Drayton & Taverham

New training centre will help county build for the future

Just Regional
Mar 24, 2023 2 mins read

A new centre to train people for work in the construction section has been officially opened in Hellesdon.
The Norfolk Adult Learning Training Centre is based at the Hellesdon Hall Industrial Estate and has been developed in response to an increased demand in the county.

Adult Learning submitted a successful bid to the Community Renewal Fund and secured £568,000 to develop a sustainable construction curriculum and two new construction training centres for adult learners in the county.

Cllr Margaret Dewsbury, cabinet member for communities and partnerships at Norfolk County Council, said: “This new centre is one of two new facilities which will enable us to focus on the need to increase training opportunities in the construction industry within the county, including sustainable practices and training that helps to support our green agenda.

“We welcomed our first learners to the new Hellesdon centre in November last year and are looking forward to welcoming more learners in King’s Lynn when our next new centre opens in the spring.”

From January 2022, Adult Learning introduced the construction curriculum at a temporary training centre at Wensum Lodge in Norwich. In the initial 12 months, 600 learners completed courses in a range of construction skills, the most popular being carpentry. In the next year, the service plans to increase its delivery to 1,000 learners.”

Denise Saadvandi, head of Norfolk Adult Learning, said: “This new centre is going to be a real asset for preparing the future workforce.
“We’ll be able to provide state-of-the-art hands on experience so that when people start their careers they already have a wealth of experience in order to hit the ground running. As a service we are committed to ensuring that people have the rights skills to enable them to have good careers in the county.”

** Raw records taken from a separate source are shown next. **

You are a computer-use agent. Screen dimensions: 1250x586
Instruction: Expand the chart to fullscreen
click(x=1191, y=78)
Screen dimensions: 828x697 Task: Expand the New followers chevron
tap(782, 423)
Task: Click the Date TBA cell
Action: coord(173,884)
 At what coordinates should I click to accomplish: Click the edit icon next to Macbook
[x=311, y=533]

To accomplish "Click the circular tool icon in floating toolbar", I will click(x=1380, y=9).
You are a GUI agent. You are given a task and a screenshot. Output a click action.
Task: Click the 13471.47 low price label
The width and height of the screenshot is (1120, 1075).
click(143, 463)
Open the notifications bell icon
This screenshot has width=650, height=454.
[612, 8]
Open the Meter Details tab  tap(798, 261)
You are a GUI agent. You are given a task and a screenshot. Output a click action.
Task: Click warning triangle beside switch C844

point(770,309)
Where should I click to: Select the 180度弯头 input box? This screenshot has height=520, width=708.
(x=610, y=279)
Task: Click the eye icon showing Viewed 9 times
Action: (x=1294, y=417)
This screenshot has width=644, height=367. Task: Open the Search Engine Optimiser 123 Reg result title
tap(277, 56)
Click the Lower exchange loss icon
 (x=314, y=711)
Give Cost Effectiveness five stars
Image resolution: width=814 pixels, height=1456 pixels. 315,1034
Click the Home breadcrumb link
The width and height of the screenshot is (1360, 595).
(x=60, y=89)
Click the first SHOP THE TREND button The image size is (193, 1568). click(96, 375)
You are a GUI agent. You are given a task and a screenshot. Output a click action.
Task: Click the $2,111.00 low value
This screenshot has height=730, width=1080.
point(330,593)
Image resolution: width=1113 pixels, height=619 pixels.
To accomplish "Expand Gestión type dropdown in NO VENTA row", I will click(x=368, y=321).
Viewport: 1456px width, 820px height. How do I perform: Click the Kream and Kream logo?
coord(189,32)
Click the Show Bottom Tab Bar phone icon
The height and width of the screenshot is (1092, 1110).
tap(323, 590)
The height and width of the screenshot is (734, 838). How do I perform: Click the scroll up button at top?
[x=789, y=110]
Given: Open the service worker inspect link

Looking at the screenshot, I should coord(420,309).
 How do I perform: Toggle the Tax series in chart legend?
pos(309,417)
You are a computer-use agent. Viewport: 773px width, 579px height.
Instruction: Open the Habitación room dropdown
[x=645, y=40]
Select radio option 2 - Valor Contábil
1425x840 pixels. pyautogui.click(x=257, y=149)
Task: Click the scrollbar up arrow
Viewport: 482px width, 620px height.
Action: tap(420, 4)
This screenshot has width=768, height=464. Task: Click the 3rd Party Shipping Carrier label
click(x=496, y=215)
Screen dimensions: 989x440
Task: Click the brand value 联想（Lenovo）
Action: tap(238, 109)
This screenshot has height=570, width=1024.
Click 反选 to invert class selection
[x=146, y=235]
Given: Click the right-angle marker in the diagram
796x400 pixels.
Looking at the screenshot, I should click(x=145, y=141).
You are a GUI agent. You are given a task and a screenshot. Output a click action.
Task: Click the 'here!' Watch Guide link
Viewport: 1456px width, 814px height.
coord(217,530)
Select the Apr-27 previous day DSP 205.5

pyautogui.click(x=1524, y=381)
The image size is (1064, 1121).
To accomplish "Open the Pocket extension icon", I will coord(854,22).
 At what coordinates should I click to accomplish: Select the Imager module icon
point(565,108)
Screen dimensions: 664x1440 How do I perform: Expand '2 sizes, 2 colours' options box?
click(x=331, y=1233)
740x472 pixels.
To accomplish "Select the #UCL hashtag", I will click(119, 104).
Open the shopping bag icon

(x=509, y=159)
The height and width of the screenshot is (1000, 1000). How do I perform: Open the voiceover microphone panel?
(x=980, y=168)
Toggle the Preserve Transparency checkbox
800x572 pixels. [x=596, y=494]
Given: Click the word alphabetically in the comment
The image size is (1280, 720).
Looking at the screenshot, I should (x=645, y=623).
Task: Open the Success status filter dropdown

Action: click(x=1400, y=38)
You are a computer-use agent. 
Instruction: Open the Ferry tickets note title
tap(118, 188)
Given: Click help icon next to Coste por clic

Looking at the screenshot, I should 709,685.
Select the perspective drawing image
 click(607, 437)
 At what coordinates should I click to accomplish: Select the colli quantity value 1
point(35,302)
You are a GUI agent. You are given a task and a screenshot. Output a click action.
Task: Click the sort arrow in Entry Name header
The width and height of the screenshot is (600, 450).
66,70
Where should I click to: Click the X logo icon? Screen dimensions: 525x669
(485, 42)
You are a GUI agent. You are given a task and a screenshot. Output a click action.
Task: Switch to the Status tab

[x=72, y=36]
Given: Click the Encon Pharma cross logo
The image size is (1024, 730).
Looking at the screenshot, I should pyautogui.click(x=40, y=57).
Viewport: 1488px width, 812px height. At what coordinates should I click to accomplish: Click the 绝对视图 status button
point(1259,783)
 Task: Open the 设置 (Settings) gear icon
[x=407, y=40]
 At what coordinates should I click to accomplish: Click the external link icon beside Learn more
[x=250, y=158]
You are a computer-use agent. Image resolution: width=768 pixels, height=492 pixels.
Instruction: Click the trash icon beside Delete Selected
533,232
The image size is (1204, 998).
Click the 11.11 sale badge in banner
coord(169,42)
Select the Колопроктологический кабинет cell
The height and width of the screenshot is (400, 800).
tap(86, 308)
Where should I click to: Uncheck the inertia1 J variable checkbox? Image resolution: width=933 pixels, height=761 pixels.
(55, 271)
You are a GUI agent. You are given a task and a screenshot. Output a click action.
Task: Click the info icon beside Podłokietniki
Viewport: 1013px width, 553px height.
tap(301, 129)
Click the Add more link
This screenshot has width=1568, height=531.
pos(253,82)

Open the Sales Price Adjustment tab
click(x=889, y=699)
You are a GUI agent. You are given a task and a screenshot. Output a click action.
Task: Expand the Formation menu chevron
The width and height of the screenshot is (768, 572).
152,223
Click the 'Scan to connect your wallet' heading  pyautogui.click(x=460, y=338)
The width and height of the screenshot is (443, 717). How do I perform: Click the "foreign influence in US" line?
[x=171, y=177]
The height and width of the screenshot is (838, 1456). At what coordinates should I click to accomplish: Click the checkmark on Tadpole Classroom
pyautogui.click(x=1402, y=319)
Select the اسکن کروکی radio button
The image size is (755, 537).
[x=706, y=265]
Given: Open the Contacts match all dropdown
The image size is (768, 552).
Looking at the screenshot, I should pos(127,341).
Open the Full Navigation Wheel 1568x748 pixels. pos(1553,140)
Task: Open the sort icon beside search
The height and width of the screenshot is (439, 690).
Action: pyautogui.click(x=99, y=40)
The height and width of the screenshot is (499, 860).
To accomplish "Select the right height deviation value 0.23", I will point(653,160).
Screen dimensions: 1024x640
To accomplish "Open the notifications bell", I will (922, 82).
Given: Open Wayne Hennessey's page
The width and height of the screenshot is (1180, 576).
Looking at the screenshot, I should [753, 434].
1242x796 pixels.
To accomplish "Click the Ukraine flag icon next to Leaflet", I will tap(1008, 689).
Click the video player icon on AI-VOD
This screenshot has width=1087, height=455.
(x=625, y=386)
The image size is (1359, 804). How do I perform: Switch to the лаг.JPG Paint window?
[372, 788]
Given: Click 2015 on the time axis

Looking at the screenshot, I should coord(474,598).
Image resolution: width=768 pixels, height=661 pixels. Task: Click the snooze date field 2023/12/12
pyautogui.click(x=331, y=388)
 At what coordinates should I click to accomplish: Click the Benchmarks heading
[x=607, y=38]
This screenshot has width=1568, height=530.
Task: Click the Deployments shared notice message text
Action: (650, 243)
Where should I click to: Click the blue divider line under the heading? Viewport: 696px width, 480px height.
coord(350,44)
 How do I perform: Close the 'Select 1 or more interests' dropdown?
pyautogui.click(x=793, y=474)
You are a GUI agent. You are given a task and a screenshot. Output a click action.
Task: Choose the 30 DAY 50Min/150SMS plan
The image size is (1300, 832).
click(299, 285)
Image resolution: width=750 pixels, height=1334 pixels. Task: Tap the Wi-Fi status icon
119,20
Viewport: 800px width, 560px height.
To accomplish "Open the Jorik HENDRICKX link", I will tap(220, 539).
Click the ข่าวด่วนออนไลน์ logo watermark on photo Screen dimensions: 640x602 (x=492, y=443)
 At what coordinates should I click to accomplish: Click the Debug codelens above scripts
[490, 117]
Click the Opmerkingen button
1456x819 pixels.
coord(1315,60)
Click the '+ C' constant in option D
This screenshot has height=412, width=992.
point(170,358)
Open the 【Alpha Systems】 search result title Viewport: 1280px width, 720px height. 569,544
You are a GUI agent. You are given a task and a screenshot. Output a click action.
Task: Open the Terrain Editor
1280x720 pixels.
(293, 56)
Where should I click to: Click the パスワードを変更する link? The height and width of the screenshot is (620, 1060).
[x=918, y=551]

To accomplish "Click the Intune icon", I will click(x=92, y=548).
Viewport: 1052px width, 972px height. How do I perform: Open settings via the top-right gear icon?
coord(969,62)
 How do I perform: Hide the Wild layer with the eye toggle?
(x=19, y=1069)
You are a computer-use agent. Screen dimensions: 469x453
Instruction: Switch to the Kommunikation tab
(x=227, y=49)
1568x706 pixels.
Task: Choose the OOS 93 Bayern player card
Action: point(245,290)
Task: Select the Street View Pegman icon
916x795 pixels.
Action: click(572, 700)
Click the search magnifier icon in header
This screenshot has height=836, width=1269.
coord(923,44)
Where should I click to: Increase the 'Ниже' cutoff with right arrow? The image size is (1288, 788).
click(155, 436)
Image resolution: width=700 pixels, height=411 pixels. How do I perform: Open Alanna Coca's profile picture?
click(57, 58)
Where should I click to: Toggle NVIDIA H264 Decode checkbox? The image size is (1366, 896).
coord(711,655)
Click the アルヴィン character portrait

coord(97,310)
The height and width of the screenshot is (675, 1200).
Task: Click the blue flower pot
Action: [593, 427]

An Adult Learning spokesperson added: “Thirty-three per cent (198) of our initial construction learners were female, and this compares well with the 1 per cent of construction operatives who are female in industry. The current pay gap for construction operatives is 23 per cent.
“By providing skills and qualifications we aim to address this issue so that we both increase the proportion of female construction workers, and our female learners will secure better paid jobs in industry.”